Islamabad, November 25, 2023 (PAKONOMY): In the ever-evolving realm of economic strategies in Pakistan, the recent enforcement of the Axle Load Revolution (ALR) has incited a myriad of responses, notably from the entities involved in the transportation of goods. This piece endeavors to delve into the intricate consequences of the ALR, probing its capacity to instigate inflation and its impact on diverse sectors.
In the midst of divergent viewpoints regarding the ALR, the sector of cement production emerges as a noteworthy participant profoundly impacted by this regulatory transition. Manufacturers of cement based in Punjab have actively increased the prices by Rs50 per 50 kg sack, foreseeing the imminent imposition of the ALR. Similarly, prices in the southern region are poised to experience an escalation of Rs30-40 per sack. DG Khan Cement, during a corporate briefing, foresaw a possible ascent of Rs14-15 in the prices of cement sacks subsequent to the enforcement of the ALR.
The legal terrain introduces an added layer of intricacy to the narrative of the ALR. The Sindh High Court (SHC) temporarily halted a communication issued by the National Highway Authority (NHA), restricting the transportation of goods surpassing the prescribed axle load limit until November 16. This verdict was stimulated by a legal action initiated by the Pakistan Flour Mills Association (PFMA) and others, challenging the NHA’s notification of October 12.
The repercussions of the ALR extend beyond the realm of cement, influencing a variety of indispensable commodities. The Chairman of PFMA for Sindh Zone, Aamir Abdullah, accentuates the potential upswing in wheat prices by at least Rs3 per kg in the event of the implementation of the ALR. Furthermore, the All Pakistan Solvent Extractors’ Association (APSEA) envisions a surge of Rs12-14 per kg in the prices of edible oil and Rs8-10 per kg in chicken prices due to heightened freight charges.
The government’s tenacity in implementing the ALR on highways and motorways presents a probable surge in foreign exchange expenses, particularly in relation to fuel. The head of APSEA cautions that a significant reduction in the loading capacity of trucks, notably on 22-wheelers and 10-wheelers, might lead to a surge of 50-60% in freight prices. If this materializes, the consequences could be substantial for the industry of extracting edible oil.
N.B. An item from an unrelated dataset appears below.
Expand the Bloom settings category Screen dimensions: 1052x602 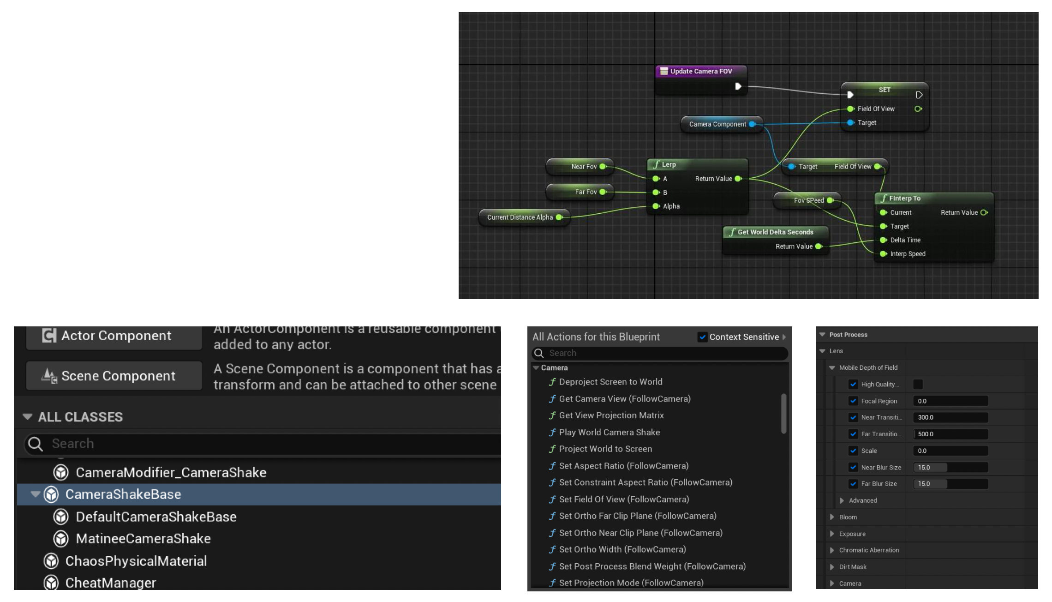click(x=832, y=517)

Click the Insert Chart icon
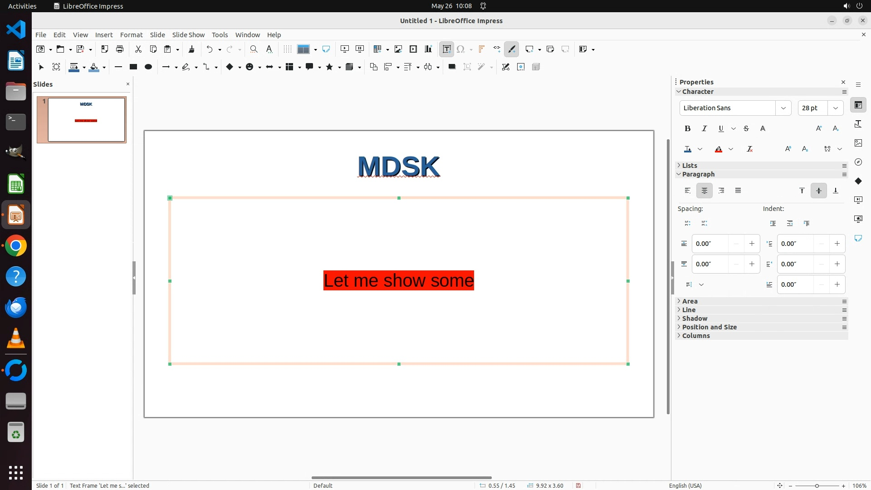pyautogui.click(x=428, y=49)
Various leaders in different sectors share their viewpoints on the impact of the ALR. The Executive Director of Fertilizer Manufacturers of Pakistan Advisory Council (FMPAC), Sher Shah Malik, underscores the necessity of a phased implementation of the ALR. The General Secretary of PALSP, Wajid Bukhari, anticipates a potential increase of Rs3,000-5,000 per tonne in the prices of steel bars, contingent on the distance of transportation.
As the ALR persistently transforms the economic panorama, the General Secretary of PALSP, Wajid Bukhari, and the Senior Vice Chairman of the All Pakistan Goods Transport Owners Association (APGTOA), Imdad Hussain Naqvi, furnish insights into the broader economic challenges. While recognizing the role of the ALR, Naqvi emphasizes other contributing factors such as exchange rates, hoarding, speculative trading, profiteering, and ineffective price checking campaigns as substantial factors in the existing surge in prices.